Start of INPUT DATA

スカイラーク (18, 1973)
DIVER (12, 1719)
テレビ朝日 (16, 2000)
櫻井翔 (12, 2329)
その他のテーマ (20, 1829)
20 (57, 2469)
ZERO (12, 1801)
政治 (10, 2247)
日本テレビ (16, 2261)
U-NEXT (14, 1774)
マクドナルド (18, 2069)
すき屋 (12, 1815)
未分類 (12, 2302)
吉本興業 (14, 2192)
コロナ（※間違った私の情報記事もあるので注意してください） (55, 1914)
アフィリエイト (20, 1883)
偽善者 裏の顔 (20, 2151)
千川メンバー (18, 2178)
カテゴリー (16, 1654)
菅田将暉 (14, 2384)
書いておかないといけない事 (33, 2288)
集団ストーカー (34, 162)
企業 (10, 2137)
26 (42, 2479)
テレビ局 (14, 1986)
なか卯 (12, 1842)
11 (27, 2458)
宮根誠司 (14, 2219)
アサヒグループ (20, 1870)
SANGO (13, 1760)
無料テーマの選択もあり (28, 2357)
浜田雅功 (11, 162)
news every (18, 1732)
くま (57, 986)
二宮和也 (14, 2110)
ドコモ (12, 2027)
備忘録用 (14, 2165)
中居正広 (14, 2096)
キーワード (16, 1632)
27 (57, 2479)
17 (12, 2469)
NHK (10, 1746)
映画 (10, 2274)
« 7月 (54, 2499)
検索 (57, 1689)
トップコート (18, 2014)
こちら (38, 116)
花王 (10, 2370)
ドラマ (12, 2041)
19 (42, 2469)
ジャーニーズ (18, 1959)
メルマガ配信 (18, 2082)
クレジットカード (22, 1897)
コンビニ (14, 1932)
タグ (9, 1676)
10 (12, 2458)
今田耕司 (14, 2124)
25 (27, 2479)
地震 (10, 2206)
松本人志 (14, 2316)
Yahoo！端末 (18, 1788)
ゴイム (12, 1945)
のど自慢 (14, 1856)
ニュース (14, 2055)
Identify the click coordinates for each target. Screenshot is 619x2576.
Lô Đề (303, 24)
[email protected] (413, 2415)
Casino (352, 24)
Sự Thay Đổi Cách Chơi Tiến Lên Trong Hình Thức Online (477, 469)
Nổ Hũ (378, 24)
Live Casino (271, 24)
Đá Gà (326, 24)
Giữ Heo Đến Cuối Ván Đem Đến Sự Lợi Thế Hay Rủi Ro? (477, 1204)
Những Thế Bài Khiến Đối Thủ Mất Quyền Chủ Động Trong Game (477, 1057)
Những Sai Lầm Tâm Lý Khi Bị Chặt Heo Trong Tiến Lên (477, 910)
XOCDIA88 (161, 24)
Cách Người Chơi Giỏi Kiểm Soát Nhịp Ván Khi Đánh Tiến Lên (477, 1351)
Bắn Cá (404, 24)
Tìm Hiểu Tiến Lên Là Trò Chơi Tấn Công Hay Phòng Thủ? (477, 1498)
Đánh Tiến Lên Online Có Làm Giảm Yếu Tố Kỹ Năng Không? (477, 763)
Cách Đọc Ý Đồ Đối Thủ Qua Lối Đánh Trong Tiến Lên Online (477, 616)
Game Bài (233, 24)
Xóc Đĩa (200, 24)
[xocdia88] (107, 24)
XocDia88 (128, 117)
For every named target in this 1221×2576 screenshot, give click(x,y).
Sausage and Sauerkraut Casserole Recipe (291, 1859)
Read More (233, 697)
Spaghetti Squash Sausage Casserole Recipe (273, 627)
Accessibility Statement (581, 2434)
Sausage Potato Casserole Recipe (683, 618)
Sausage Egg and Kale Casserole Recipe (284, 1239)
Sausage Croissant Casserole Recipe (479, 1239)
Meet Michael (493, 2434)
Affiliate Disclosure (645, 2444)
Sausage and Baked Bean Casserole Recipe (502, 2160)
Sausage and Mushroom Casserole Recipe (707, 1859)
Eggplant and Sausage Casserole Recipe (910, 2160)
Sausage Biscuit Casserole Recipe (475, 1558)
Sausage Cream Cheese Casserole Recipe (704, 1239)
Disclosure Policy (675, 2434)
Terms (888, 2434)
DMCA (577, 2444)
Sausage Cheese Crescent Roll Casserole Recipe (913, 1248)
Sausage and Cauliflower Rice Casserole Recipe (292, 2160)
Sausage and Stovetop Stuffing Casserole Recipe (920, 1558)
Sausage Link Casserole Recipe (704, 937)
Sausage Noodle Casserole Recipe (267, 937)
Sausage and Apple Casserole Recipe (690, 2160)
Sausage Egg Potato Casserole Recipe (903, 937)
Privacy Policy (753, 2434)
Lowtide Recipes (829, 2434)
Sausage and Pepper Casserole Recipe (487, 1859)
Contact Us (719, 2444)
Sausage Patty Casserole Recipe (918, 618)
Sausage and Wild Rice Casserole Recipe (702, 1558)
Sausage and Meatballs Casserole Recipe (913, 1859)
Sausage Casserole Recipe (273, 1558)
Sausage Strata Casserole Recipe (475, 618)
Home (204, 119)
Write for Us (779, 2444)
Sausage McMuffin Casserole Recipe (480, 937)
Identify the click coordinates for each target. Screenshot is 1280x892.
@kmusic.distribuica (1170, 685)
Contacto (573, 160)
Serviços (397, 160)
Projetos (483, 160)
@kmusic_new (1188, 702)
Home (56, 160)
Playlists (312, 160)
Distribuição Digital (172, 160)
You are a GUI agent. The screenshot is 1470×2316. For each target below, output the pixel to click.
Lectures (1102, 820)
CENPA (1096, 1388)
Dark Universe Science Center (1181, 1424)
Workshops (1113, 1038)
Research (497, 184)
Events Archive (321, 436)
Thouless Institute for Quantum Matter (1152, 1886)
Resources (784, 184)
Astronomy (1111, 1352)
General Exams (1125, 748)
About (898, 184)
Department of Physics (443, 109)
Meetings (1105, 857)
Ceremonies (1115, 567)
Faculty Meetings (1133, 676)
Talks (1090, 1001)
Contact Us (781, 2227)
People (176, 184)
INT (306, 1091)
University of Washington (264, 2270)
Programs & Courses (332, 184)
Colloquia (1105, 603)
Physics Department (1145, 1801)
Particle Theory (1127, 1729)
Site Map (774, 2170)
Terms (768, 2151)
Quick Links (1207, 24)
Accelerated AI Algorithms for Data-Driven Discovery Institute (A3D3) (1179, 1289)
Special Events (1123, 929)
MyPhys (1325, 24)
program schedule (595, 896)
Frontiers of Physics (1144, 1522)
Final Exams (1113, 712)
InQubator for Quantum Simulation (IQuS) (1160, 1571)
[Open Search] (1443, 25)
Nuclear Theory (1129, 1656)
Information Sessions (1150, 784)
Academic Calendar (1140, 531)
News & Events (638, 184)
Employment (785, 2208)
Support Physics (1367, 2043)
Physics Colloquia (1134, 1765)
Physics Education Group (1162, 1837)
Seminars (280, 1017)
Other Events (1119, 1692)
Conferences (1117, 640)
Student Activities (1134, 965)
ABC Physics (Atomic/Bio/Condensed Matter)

End of INPUT DATA

• YOUR OBJECTIVE: Scan the listing above for the line that has "17 (12, 2469)", then copy exactly from that line through the line that has "Đá Gà (326, 24)".

• PROBLEM SOLUTION:
17 (12, 2469)
NHK (10, 1746)
映画 (10, 2274)
« 7月 (54, 2499)
検索 (57, 1689)
トップコート (18, 2014)
こちら (38, 116)
花王 (10, 2370)
ドラマ (12, 2041)
19 (42, 2469)
ジャーニーズ (18, 1959)
メルマガ配信 (18, 2082)
クレジットカード (22, 1897)
コンビニ (14, 1932)
タグ (9, 1676)
10 (12, 2458)
今田耕司 (14, 2124)
25 (27, 2479)
地震 (10, 2206)
松本人志 (14, 2316)
Yahoo！端末 (18, 1788)
ゴイム (12, 1945)
のど自慢 (14, 1856)
ニュース (14, 2055)
Identify the click coordinates for each target. Screenshot is 619x2576.
Lô Đề (303, 24)
[email protected] (413, 2415)
Casino (352, 24)
Sự Thay Đổi Cách Chơi Tiến Lên Trong Hình Thức Online (477, 469)
Nổ Hũ (378, 24)
Live Casino (271, 24)
Đá Gà (326, 24)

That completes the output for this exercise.